Generating experimental data for ligand binding to target protein of interest as well as determination of ligand binding affinity (Kd) is essential for drug discovery. SPR is a label-free optical technique that measures interactions in real time. A target of interest (ligand) is immobilized on a thin gold-coated glass chip while a second molecule (analyte) is flowed over the chip. Changes in the refractive index at the gold surface as the analyte binds to and dissociates from the ligand are monitored to generate sensograms, from which kon, koff, and KD can be calculated.

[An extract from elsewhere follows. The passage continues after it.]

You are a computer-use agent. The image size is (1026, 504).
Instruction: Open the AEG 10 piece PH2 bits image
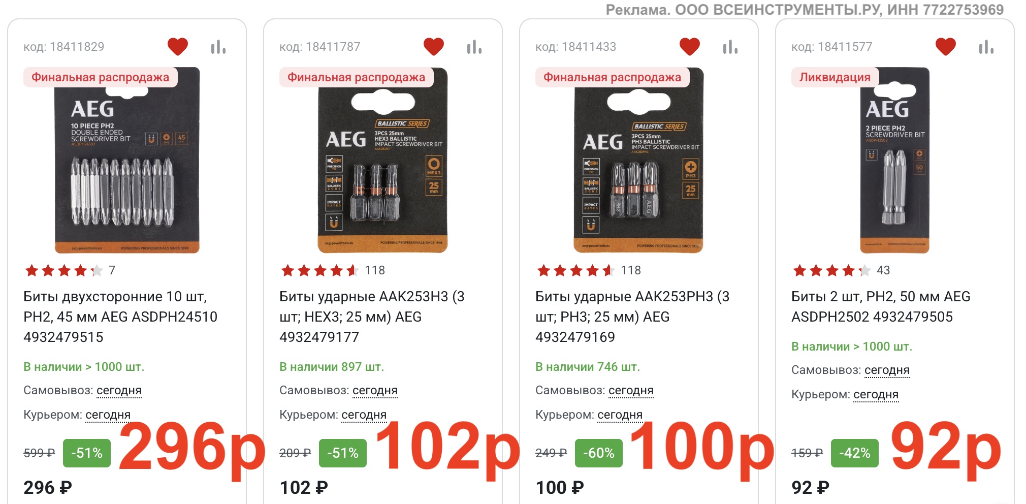(127, 160)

At LifeSensors we use SPR to study ligand-protein binding for drug discovery by validating hit compounds as a secondary screen. LifeSensors have established a robust protocol to study PROTACs interaction with target and E3 ligase as both binary and ternary complex formation.  With over 30 ligases at our disposal, we have optimized conditions to study interaction with novel binders for PROTAC applications.

LifeSensors SPR studies are performed by highly trained technicians with thorough expertise in SPR and broad biophysics knowledge to guide clients in drug discovery of challenging targets. We use BRUKER Sierra SPR- 32 Pro high-through SPR analyzer that can enable 13,200 interactions studies (4400 samples) per day. Their breakthrough SPR+ detector allows for superior sensitivity with signal-to-noise ratio of 0.02 RU derived as a function of imaging SPR (SPRi) and high-speed optical scanning. It is crucial to have best signal-to-noise ratio when screening for identifying and characterizing novel small molecule ligands and PROTAC studies to study binary interactions.

Service Highlights

  • Tailored solutions to study protein-protein, protein-small molecules/PROTAC interactions
  • Characterization of small molecule and PROTACs binding to E3 and target proteins
  • Characterization of E3 and DUB ligands and demonstrate selectivity
  • High-throughput screening with kinetics and affinity reporting (kon, koff, and KD)